Tighter constraints on a campaign, whether its viewability, brand safety or the potential for fraud, mean more work; each one of those variables requires a report; such reporting is often submitted on a weekly basis, Faulkner says. Once fully automated, Mindshare’s campaign reporting will be available to agency execs from a dashboard that collates how the ads are performing in real time. Rather than spending all their time aggregating information from different sources, the agency’s traders can sift through the data and more quickly react to it.

“Automation hasn’t made the operational process of running campaigns any easier,” says Alexis Faulkner, who heads Mindshare’s performance division Fast in the U.K. In fact, her team is spending a considerable amount of time these days making sure campaigns meet advertisers’ specific needs. When advertisers want to be sure that a particular client has the best possible chance to see its ad paired with a news story from a trusted site and not one about a contentious topic, those conditions are often manually entered, Faulker says.

As inefficient as these processes can be for agencies, when algorithms and software platforms work in harmony, the results can be lucrative. Mindshare’s sister agency Essence has built its own campaign management platform Olive, which the company claims can outperform the effectiveness of human media buying decisions 40%, while lowering costs 35%. And the success of this platform appears to not have cost jobs. Essence is currently advertising on LinkedIn 93 jobs (including trader and data scientist positions), with 70% of the openings focused in some way on buying media or managing the technology that does so.

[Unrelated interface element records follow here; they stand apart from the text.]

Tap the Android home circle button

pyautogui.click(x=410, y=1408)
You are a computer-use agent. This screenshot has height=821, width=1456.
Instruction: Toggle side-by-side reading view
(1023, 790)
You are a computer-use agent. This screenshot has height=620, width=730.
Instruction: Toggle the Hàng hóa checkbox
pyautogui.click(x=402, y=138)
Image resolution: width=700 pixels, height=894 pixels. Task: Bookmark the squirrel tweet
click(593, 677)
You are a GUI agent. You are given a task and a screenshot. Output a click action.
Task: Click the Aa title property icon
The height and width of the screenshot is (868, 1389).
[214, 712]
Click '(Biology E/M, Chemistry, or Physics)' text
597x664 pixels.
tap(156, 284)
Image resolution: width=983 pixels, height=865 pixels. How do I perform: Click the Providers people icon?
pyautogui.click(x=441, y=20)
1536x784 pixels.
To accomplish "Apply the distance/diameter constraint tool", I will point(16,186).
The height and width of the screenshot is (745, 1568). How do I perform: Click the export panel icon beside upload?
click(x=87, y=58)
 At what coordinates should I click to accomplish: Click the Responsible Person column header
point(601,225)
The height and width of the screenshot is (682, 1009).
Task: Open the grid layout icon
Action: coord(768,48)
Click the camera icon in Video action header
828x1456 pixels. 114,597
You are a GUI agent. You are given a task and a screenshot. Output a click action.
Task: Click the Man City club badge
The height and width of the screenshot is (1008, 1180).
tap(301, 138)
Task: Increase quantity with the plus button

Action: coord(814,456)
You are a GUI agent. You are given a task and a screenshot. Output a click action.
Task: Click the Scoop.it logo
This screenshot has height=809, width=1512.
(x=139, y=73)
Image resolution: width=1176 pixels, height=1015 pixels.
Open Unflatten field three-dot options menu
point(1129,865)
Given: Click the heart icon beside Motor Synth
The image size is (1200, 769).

“It’s important to acknowledge that a lot of roles in programmatic have changed, but if anything there are more of them now, not less,” says Amir Malik, an Accenture Interactive digital marketing expert. “The way that these roles develop in the next couple of years will be really important. As with any automation technology, its role should be clear — to enhance the role of the human, not to replace it outright.”

Fewer people with arts and humanities skills are being recruited in favor of individuals with science, technology, engineering and mathematics knowledge, says Richard Dance, the chief digital officer at Publicis Media’s Spark Foundry. “We’re looking for a blend of high emotional intelligence and strong analytical skills,” he says.

As the programmatic advertising matures, agency recruiters are trying to keep pace. After all, it’s one thing for a trader to trust that an algorithm has good data but another to just let it do all the work. Gone are the days of trusting mysterious algorithms. Consequently, automation is reshaping agency workforces. And it will transform 80% of the jobs within agencies by 2030, Forrester has predicted, with agency execs starting to see the beginnings of this transformation next year. Account executive and project manager roles will begin to merge, per Forrester. But this transformation won’t come without sacrifice. Roles linked to skills in production, project management, account management, strategy and creative tasks will have many of their responsibilities automated via workflow platforms and automated media and creative technologies, according to Forrester.

“Traditionally, we would’ve employed people who were good with clients and whose job it was to book inventory,” Faulkner says. “Now, we need technical people. We need specialists who understand how to run campaigns on different platforms. The problem is, clients want generalists who can talk across all their marketing.”